I’m not sure how it happened, exactly, but I’ve become addicted to… Food Network.
(Yeah, you didn’t see that coming, did you? Not if you’ve read much of my stuff, anyway. Addicted to speed, you might’ve bought. Hooked on the wacky weed, maybe. Hell, if you’ve read enough, you’d probably believe I’m hooked on shooting Windex into my eyelids. But no; it’s not that. I’m not addicted to that stuff. Like, the Windex thing? I can stop any time I want to. Honestly.)
Anyway, I don’t know what it is. I’m certainly no gourmand, by any stretch. I eat when it’s time to eat, and in between I don’t think much about food. I’m not a chocoholic, nor a cheesehead, and I don’t really appreciate ‘vertical’ food.

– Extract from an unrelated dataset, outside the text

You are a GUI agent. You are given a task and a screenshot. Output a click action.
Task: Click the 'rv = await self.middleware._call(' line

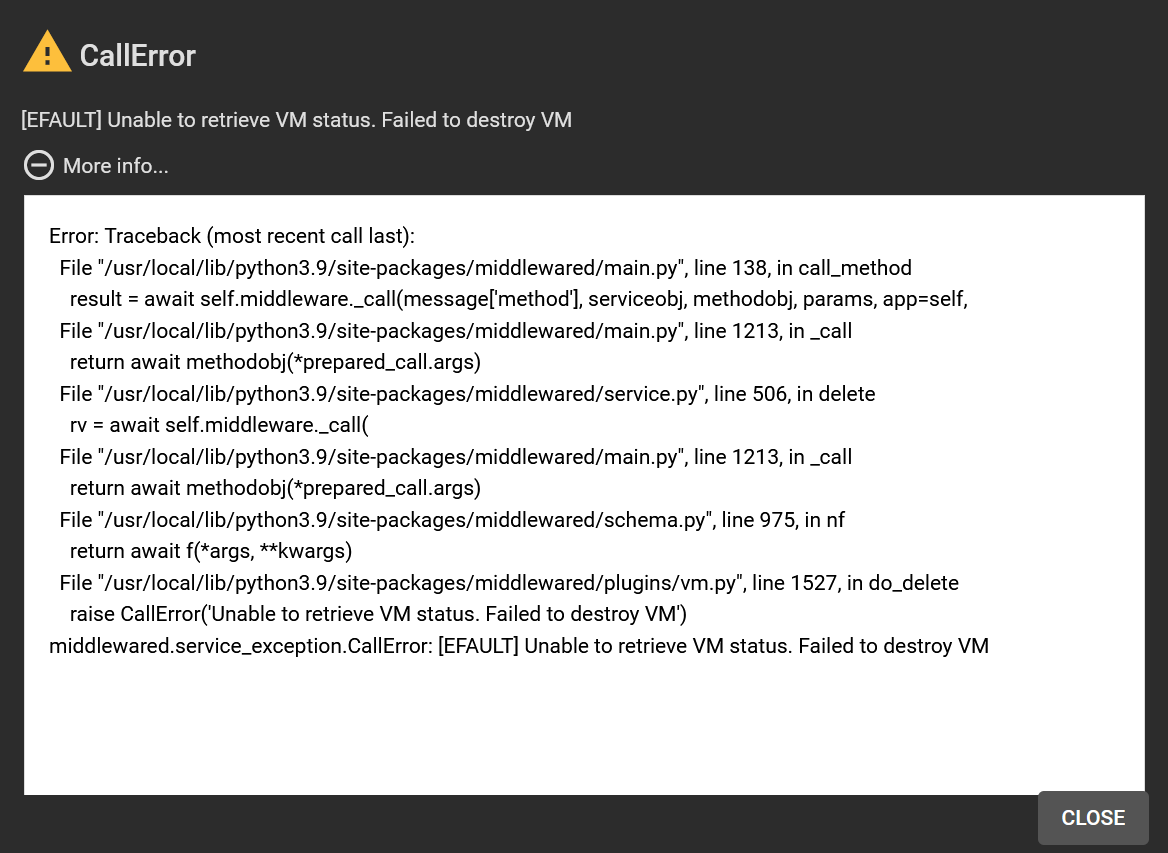[219, 425]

(Really, that last one? Come on. Build it upward, so no one will notice that there’s really not much on the plate? A couple of little breadsticks jutting out of my food do not an enjoyable meal make. Maybe that’s just me.)
But somehow, some way, the shows on Food Network are… mesmerizing. And I don’t really understand why. I don’t write down recipes, or anything like that. And even if I did, they wouldn’t do me any damned good. I can cook like a hippo can fly. No good can possibly come from me in the kitchen with a ‘Kiss the Chef’ apron. Salmonella, perhaps, but no good. Unless you happen to be salmonella, I guess. But I tend not to think of things that way.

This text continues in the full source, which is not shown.